THE mobile money service in Nigeria, predominantly bank-led not growing at the same pace as its two African neighbours for a number of reasons, says PriceWaterhouseCoopers (PWC), a global consulting and financial company.
In its Financial Focus, a Journal of Financial Services in Nigeria, PWC stated that banks were not motivated to develop the mobile money service as this service typically targets lower income earners compared to the middle to high-income earners targeted by banks.
Also, PWC observed that mobile money is not growing because the Central Bank adopted a protectionist approach and placed a number of restrictions on Mobile Money Operators (MNOs) providing mobile money services.
It stated that these have had the effect of reducing financial inclusion, even as the percentage of Nigerians with access to financial services reduced from 44 per cent in 2014 to 40 per cent in 2017.
This, according to PWC, is a poor performance compared to the inclusion rates in other African countries namely: Kenya with 84 per cent, 78 per cent in Uganda and 58 per cent in Ghana.

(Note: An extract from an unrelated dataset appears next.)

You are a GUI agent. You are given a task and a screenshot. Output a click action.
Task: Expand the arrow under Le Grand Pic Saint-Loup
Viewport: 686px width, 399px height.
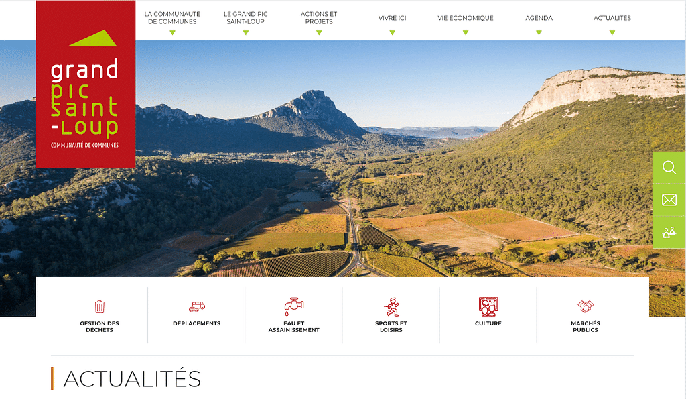click(x=245, y=32)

In a bid to revamp financial inclusion of the Nigerian populace, the Central Bank of Nigeria (CBN) in October 2018 called on all its major stakeholders to establish Payment Service Banks (PSBs) that will operate mostly in the rural centres and unbanked locations. These PSBs were required to establish Automated Machines (ATMs) in these areas, operate through banking agents (in line with the CBN’s Guidelines for the Regulation of Agent Banking and Agents Banking Relationships in Nigeria), be technology-driven and shall conform to best practices on data storage and integrity.
PWC therefore called on the Central Bank as well as mobile money operators (MMOs), to engage in awareness programmes and campaigns through local influences to educate the public on the benefits of mobile money.
Mobile money was introduced in Ghana by MTN, the country’s largest mobile network operator (MNO), in 2009. Initially, there was resistance by commercial banks to the development of mobile money banking by MNOs but the Bank of Ghana (BoG) overcame this by implementing regulations that allowed MNOs to set up subsidiaries to engage in the business of mobile money, independent of their core operations.
Since then, mobile money has generated steadily increasing cash flows and is currently a force to reckon with in the financial services space.
The Bank of Ghana reported that the volume of mobile money transactions registered a growth rate of 737.4 per cent from 2012 to 2016, just as evidence suggests that 98 per cent of digital payments in Ghana currently is from mobile money transactions.